Information provided: Begin
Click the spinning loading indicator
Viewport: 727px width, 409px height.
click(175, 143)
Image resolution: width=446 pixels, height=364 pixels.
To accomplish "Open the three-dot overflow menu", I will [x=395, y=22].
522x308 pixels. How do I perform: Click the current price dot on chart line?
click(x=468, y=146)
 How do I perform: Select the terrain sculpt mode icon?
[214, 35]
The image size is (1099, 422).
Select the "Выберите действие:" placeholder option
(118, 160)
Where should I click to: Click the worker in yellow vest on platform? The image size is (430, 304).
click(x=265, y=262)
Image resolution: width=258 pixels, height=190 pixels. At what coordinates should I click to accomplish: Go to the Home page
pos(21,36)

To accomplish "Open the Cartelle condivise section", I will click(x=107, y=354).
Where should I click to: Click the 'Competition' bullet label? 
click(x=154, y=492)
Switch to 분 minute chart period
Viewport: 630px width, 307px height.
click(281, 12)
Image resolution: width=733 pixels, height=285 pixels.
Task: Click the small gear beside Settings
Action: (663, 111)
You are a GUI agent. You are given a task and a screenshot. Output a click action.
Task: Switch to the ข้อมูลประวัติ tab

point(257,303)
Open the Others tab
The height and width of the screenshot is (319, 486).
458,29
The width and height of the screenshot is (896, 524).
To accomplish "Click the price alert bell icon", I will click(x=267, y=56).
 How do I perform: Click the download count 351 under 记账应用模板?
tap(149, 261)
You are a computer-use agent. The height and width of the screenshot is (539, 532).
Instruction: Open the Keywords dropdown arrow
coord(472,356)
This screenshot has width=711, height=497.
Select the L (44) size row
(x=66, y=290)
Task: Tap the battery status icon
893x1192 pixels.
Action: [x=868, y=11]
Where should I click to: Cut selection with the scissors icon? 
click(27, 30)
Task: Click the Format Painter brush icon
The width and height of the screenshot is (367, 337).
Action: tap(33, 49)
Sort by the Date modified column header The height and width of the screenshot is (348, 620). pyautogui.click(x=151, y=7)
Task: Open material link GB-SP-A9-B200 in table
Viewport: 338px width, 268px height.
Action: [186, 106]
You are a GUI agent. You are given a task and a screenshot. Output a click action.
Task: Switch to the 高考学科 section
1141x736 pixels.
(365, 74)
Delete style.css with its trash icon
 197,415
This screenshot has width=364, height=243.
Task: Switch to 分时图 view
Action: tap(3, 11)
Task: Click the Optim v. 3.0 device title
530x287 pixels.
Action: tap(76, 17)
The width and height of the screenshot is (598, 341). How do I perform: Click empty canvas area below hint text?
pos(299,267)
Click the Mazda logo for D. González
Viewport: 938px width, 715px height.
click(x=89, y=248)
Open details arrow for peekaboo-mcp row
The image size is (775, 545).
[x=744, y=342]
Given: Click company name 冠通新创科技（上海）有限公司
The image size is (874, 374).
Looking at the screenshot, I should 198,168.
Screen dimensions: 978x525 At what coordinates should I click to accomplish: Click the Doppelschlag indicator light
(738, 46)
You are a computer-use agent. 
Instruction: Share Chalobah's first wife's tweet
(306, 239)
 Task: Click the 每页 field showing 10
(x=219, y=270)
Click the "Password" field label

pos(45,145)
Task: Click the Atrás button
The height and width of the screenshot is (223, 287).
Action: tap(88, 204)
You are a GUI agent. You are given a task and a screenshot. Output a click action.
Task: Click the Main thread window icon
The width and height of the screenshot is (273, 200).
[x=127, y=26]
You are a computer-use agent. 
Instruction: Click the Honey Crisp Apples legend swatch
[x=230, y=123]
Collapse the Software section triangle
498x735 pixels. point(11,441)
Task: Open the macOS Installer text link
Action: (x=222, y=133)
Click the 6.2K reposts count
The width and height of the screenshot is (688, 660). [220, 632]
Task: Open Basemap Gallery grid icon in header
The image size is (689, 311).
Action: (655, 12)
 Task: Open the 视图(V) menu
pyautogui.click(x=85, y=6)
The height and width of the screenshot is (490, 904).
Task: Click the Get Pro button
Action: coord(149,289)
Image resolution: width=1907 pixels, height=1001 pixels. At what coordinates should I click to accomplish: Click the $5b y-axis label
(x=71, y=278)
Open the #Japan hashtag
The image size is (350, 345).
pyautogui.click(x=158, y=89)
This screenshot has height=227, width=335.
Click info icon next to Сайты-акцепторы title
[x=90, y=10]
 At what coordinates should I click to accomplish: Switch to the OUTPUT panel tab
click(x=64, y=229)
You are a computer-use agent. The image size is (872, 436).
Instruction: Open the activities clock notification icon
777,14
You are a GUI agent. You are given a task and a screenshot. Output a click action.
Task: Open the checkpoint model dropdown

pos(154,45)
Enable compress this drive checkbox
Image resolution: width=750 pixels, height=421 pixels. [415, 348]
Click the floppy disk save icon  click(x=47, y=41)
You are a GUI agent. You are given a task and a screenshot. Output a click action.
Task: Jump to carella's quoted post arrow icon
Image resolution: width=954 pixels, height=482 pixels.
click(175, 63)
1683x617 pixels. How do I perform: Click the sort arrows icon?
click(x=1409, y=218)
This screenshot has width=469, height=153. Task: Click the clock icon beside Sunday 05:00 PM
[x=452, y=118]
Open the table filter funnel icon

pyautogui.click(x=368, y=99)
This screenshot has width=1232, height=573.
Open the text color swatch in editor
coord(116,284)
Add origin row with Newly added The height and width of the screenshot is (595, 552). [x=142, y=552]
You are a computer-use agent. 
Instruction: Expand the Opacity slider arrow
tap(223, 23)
Information provided: End
Task objective | Every line of the data is to be printed again exactly.

Result below |
Click the spinning loading indicator
Viewport: 727px width, 409px height.
click(175, 143)
Image resolution: width=446 pixels, height=364 pixels.
To accomplish "Open the three-dot overflow menu", I will [x=395, y=22].
522x308 pixels. How do I perform: Click the current price dot on chart line?
click(x=468, y=146)
 How do I perform: Select the terrain sculpt mode icon?
[214, 35]
The image size is (1099, 422).
Select the "Выберите действие:" placeholder option
(118, 160)
Where should I click to: Click the worker in yellow vest on platform? The image size is (430, 304).
click(x=265, y=262)
Image resolution: width=258 pixels, height=190 pixels. At what coordinates should I click to accomplish: Go to the Home page
pos(21,36)

To accomplish "Open the Cartelle condivise section", I will click(x=107, y=354).
Where should I click to: Click the 'Competition' bullet label? 
click(x=154, y=492)
Switch to 분 minute chart period
Viewport: 630px width, 307px height.
click(281, 12)
Image resolution: width=733 pixels, height=285 pixels.
Task: Click the small gear beside Settings
Action: (663, 111)
You are a GUI agent. You are given a task and a screenshot. Output a click action.
Task: Switch to the ข้อมูลประวัติ tab

point(257,303)
Open the Others tab
The height and width of the screenshot is (319, 486).
458,29
The width and height of the screenshot is (896, 524).
To accomplish "Click the price alert bell icon", I will click(x=267, y=56).
 How do I perform: Click the download count 351 under 记账应用模板?
tap(149, 261)
You are a computer-use agent. The height and width of the screenshot is (539, 532).
Instruction: Open the Keywords dropdown arrow
coord(472,356)
This screenshot has width=711, height=497.
Select the L (44) size row
(x=66, y=290)
Task: Tap the battery status icon
893x1192 pixels.
Action: [x=868, y=11]
Where should I click to: Cut selection with the scissors icon? 
click(27, 30)
Task: Click the Format Painter brush icon
The width and height of the screenshot is (367, 337).
Action: tap(33, 49)
Sort by the Date modified column header The height and width of the screenshot is (348, 620). pyautogui.click(x=151, y=7)
Task: Open material link GB-SP-A9-B200 in table
Viewport: 338px width, 268px height.
Action: [186, 106]
You are a GUI agent. You are given a task and a screenshot. Output a click action.
Task: Switch to the 高考学科 section
1141x736 pixels.
(365, 74)
Delete style.css with its trash icon
 197,415
This screenshot has width=364, height=243.
Task: Switch to 分时图 view
Action: tap(3, 11)
Task: Click the Optim v. 3.0 device title
530x287 pixels.
Action: tap(76, 17)
The width and height of the screenshot is (598, 341). How do I perform: Click empty canvas area below hint text?
pos(299,267)
Click the Mazda logo for D. González
Viewport: 938px width, 715px height.
click(x=89, y=248)
Open details arrow for peekaboo-mcp row
The image size is (775, 545).
[x=744, y=342]
Given: Click company name 冠通新创科技（上海）有限公司
The image size is (874, 374).
Looking at the screenshot, I should 198,168.
Screen dimensions: 978x525 At what coordinates should I click to accomplish: Click the Doppelschlag indicator light
(738, 46)
You are a computer-use agent. 
Instruction: Share Chalobah's first wife's tweet
(306, 239)
 Task: Click the 每页 field showing 10
(x=219, y=270)
Click the "Password" field label

pos(45,145)
Task: Click the Atrás button
The height and width of the screenshot is (223, 287).
Action: tap(88, 204)
You are a GUI agent. You are given a task and a screenshot. Output a click action.
Task: Click the Main thread window icon
The width and height of the screenshot is (273, 200).
[x=127, y=26]
You are a computer-use agent. 
Instruction: Click the Honey Crisp Apples legend swatch
[x=230, y=123]
Collapse the Software section triangle
498x735 pixels. point(11,441)
Task: Open the macOS Installer text link
Action: (x=222, y=133)
Click the 6.2K reposts count
The width and height of the screenshot is (688, 660). [220, 632]
Task: Open Basemap Gallery grid icon in header
The image size is (689, 311).
Action: (655, 12)
 Task: Open the 视图(V) menu
pyautogui.click(x=85, y=6)
The height and width of the screenshot is (490, 904).
Task: Click the Get Pro button
Action: coord(149,289)
Image resolution: width=1907 pixels, height=1001 pixels. At what coordinates should I click to accomplish: Click the $5b y-axis label
(x=71, y=278)
Open the #Japan hashtag
The image size is (350, 345).
pyautogui.click(x=158, y=89)
This screenshot has height=227, width=335.
Click info icon next to Сайты-акцепторы title
[x=90, y=10]
 At what coordinates should I click to accomplish: Switch to the OUTPUT panel tab
click(x=64, y=229)
You are a computer-use agent. The image size is (872, 436).
Instruction: Open the activities clock notification icon
777,14
You are a GUI agent. You are given a task and a screenshot. Output a click action.
Task: Open the checkpoint model dropdown

pos(154,45)
Enable compress this drive checkbox
Image resolution: width=750 pixels, height=421 pixels. [415, 348]
Click the floppy disk save icon  click(x=47, y=41)
You are a GUI agent. You are given a task and a screenshot. Output a click action.
Task: Jump to carella's quoted post arrow icon
Image resolution: width=954 pixels, height=482 pixels.
click(175, 63)
1683x617 pixels. How do I perform: Click the sort arrows icon?
click(x=1409, y=218)
This screenshot has width=469, height=153. Task: Click the clock icon beside Sunday 05:00 PM
[x=452, y=118]
Open the table filter funnel icon

pyautogui.click(x=368, y=99)
This screenshot has width=1232, height=573.
Open the text color swatch in editor
coord(116,284)
Add origin row with Newly added The height and width of the screenshot is (595, 552). [x=142, y=552]
You are a computer-use agent. 
Instruction: Expand the Opacity slider arrow
tap(223, 23)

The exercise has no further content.